Piloto de voos executivos, Capistrano investiu nos dois aviões-sucatas – o primeiro foi em 2012 – para unir a paixão pela aviação aos negócios.
Os aviões foram arrematados em leilões da Justiça para a venda da massa falida da antiga companhia aérea Vasp, decretada em 2008.
Apesar de ainda não ter concluído as obras de adaptação e decoração do primeiro avião, um Boeing 737-200 para passageiros, Capistrano disse que não podia “perder a oportunidade” de arrematar o cargueiro.
“Esse modelo tem configuração e design diferentes dos aviões actuais. Não podia deixar que ele virasse sucata.”
Os gigantes, com 33 metros de comprimento e 30 metros de envergadura, “descansam” num terreno que tem uma área de 13 mil metros quadrados, mas não por muito tempo.
“O avião de passageiros receberá celebrações de casamento e o cargueiro comportará mesas para festas com lotação até 110 pessoas.”
O piloto disse que já recebeu pedidos de aluguer, mas que só vai fazer os eventos após toda a estrutura estar pronta.
O primeiro avião custou 140 mil reais (cerca de 44 mil euros), mas o transporte custou o dobro.
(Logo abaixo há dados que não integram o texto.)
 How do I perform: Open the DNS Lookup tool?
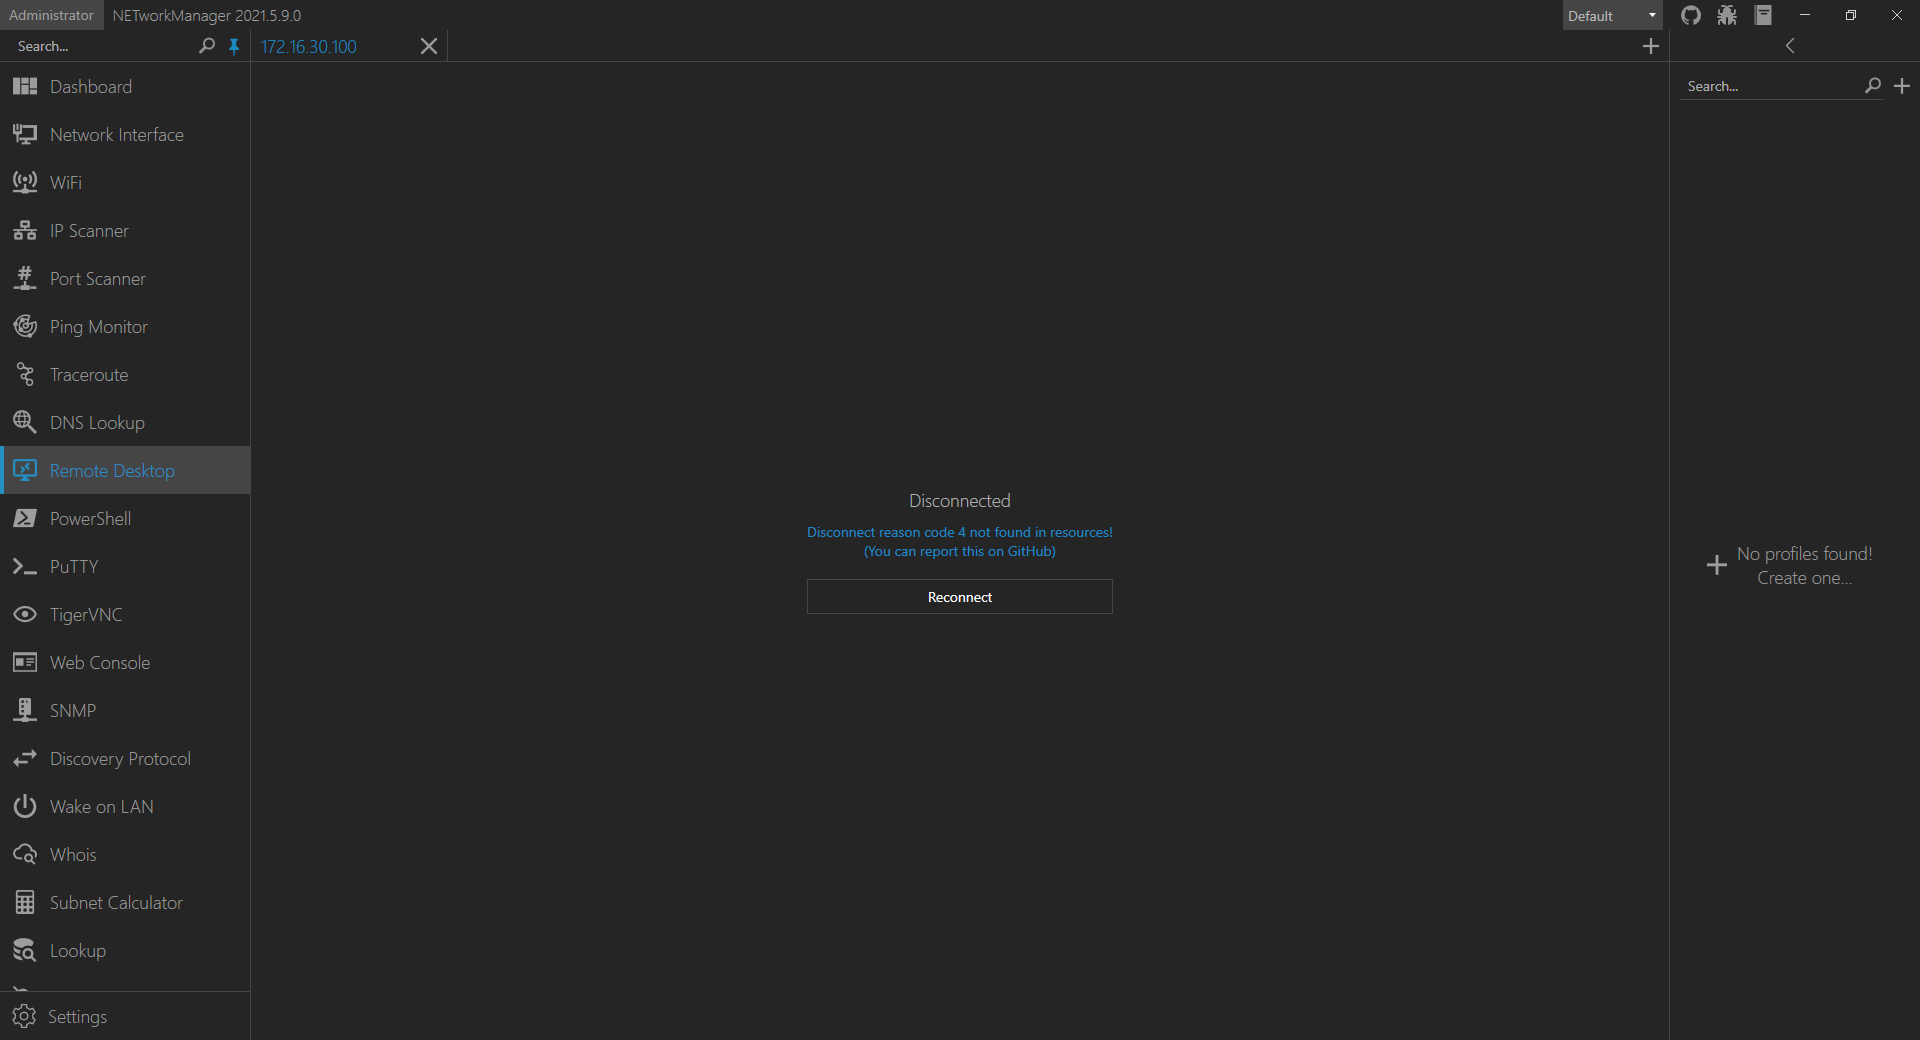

O piloto, que ainda comprou o terreno para abrigar os aviões e fez obras no local para criar acessibilidades, não revela o gasto total.
Calcula-se que no total dos aeroportos brasileiros ainda existam cerca de 50 aviões de passageiros, totalmente inoperacionais e muitos destruídos, que foram abandonados pelas companhias aéreas que faliram nos últimos 20 anos, nomeadamente a Varig, Vasp, Transbrasil e BRA. Só desde há poucos meses é que a Justiça brasileira começou a despachar com carácter definitivo os processos das penhoras, que obrigam à venda em hasta pública do que resta desses aparelhos.
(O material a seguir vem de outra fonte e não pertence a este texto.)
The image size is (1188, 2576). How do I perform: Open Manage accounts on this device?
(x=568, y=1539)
  • Este texto foi adaptado de um artigo da jornalista Isabela Palhares, publicado hoje no portal da Folha de São Paulo. A foto foi também publicada na Folha de São Paulo e é da autoria de Silva Júnior/Folhapress. Mostra o piloto junto da sucata do segundo avião, que na sua viagem de Guarulhos para o local de destino foi alvo de diversas peripécias, desde a detenção pela polícia até à proibição de entrada em algumas localidade por ser carga rodada que ultrapassava as limitações previstas na legislação. Mas tudo foi resolvido e isso mostra o empenho e persistência deste piloto brasileiro em dar uma nova vida aos Boeing que estiveram muitos anos no registo da aviação comercial do Brasil.